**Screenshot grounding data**

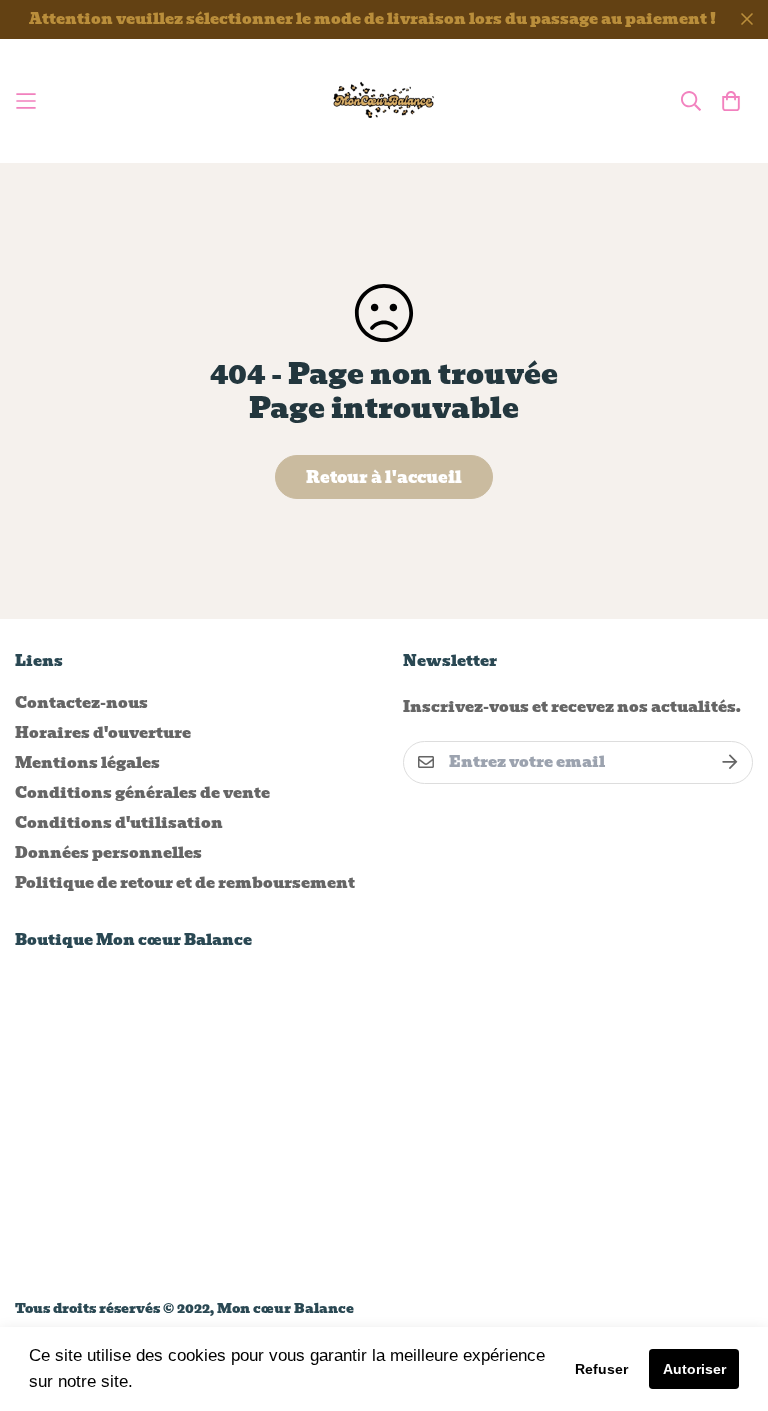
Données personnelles (108, 853)
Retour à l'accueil (384, 477)
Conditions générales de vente (142, 793)
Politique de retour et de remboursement (185, 883)
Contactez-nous (81, 703)
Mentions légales (87, 763)
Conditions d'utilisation (119, 823)
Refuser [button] (601, 1369)
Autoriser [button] (694, 1369)
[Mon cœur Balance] (384, 101)
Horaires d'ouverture (103, 733)
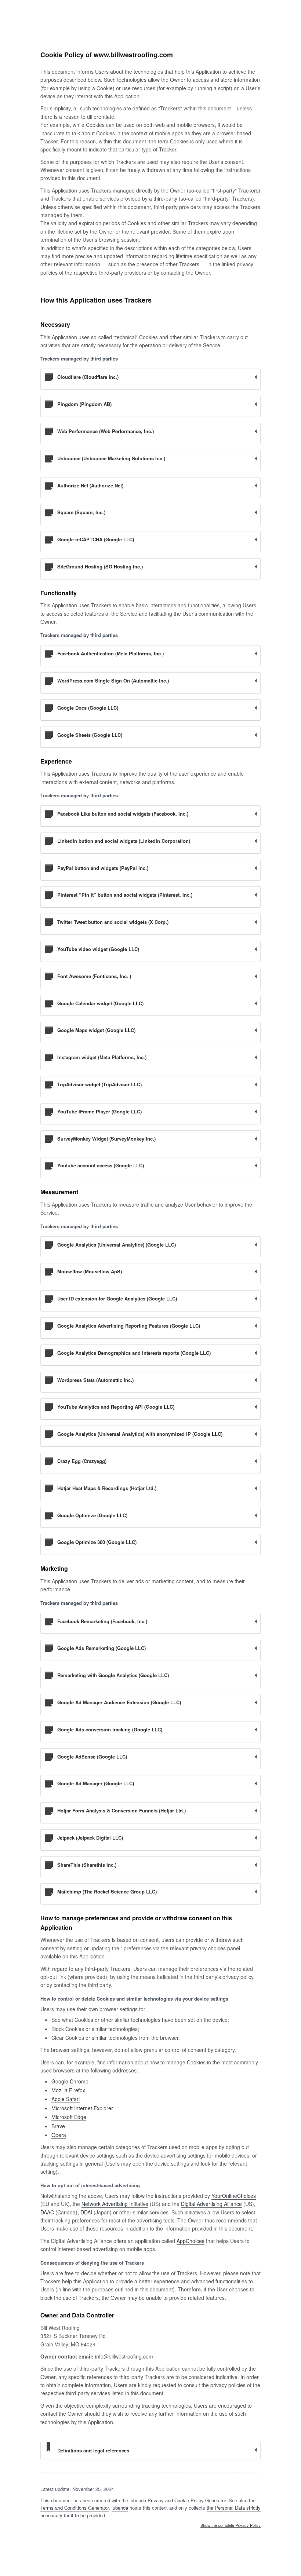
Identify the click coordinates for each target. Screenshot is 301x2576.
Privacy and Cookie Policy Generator (187, 2500)
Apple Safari (65, 2099)
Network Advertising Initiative (114, 2203)
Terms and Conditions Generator (74, 2507)
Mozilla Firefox (68, 2090)
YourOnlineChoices (233, 2195)
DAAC (47, 2212)
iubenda (120, 2507)
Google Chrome (69, 2081)
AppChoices (190, 2240)
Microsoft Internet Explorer (82, 2108)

**Work to be completed**
Where a line above holds the string "Conditions", copy that line.

**Written response**
Conditions générales de vente (142, 793)
Conditions d'utilisation (119, 823)
Terms and Conditions Generator (74, 2507)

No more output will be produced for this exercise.